- Born: 1984 (age 41–42)
- Origin: Cape Croker, Ontario, Canada
- Genres: World, Indigenous Music
- Occupations: Singer, songwriter

= Bryden Gwiss Kiwenzie =

Canadian singer

Bryden Gwiss Kiwenzie is a Canadian musician whose debut album Round Dance & Beats (Powwow) was a shortlisted nominee for both the Juno Award for Indigenous Music Album of the Year at the Juno Awards of 2017 and Best Hand Drum Album of the year at the 2017 Indigenous Music Awards.

==Background==

Born in 1984, Kiwenzie has Ojibwe, Odawa, Potawatomi, Delaware, Oneida and Mi'kmaq ancestry in his bloodline. Originally from Cape Croker, Ontario and Indian Brook, Nova Scotia, Kiwenzie currently lives in Sudbury.

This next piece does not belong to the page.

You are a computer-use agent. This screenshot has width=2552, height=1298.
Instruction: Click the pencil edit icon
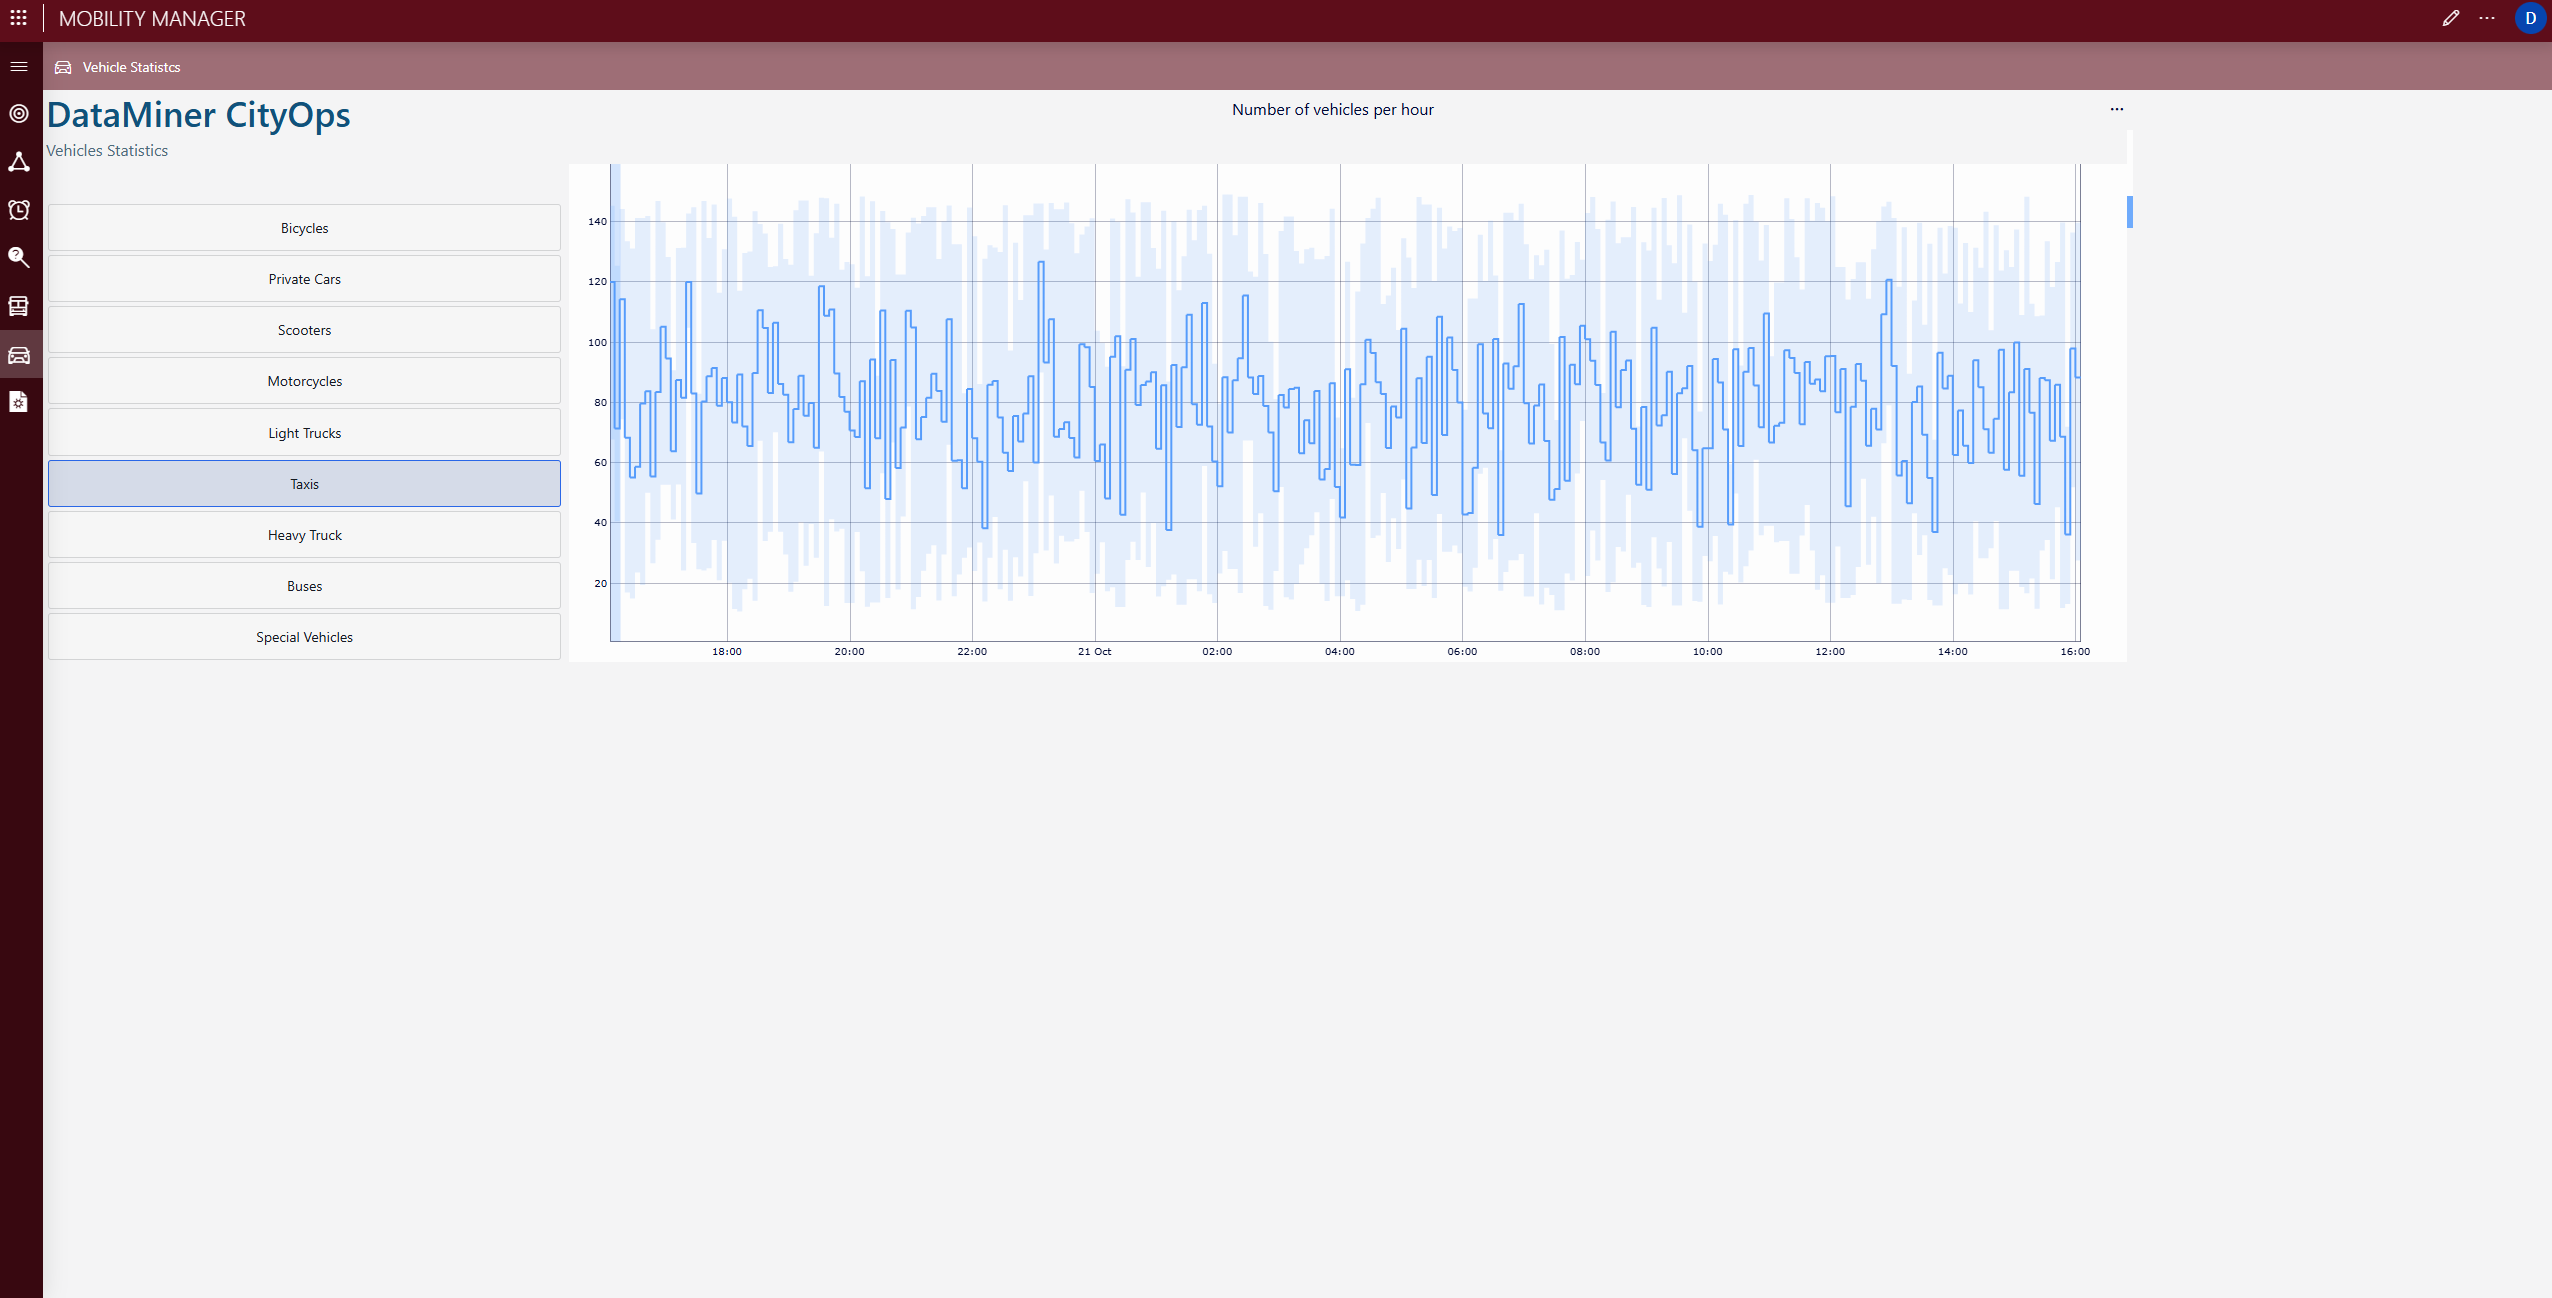pyautogui.click(x=2450, y=18)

Kiwenzie grew up on the pow wow trail, beginning his foray into the Northern Traditional dance style at age two. By age four, Kiwenzie had written his first keyboard song. By age fourteen, he had composed his first pow wow song.

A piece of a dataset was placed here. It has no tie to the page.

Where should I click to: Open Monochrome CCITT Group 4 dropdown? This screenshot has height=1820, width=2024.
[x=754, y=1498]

Round Dance & Beats (Powwow) fuses traditional First Nations vocal chants with hip hop and rhythm and blues dance beats. The album was mixed entirely on his iPhone, though he has since received a Canada Council grant to purchase conventional recording equipment. Unlike the similar A Tribe Called Red, Kiwenzie performs many of his own vocals rather than sampling or recording other vocalists. Round Dance & Beats (Powwow) has been shortlisted for the Juno Award for Indigenous Music Album of the Year at the Juno Awards of 2017 and was nominated for the Best Hand Drum Album of the year at the 2017 Indigenous Music Awards.

He has been performing with traditional First Nations drum circles since childhood, and began pursuing a contemporary dance music style after learning how to play keyboards.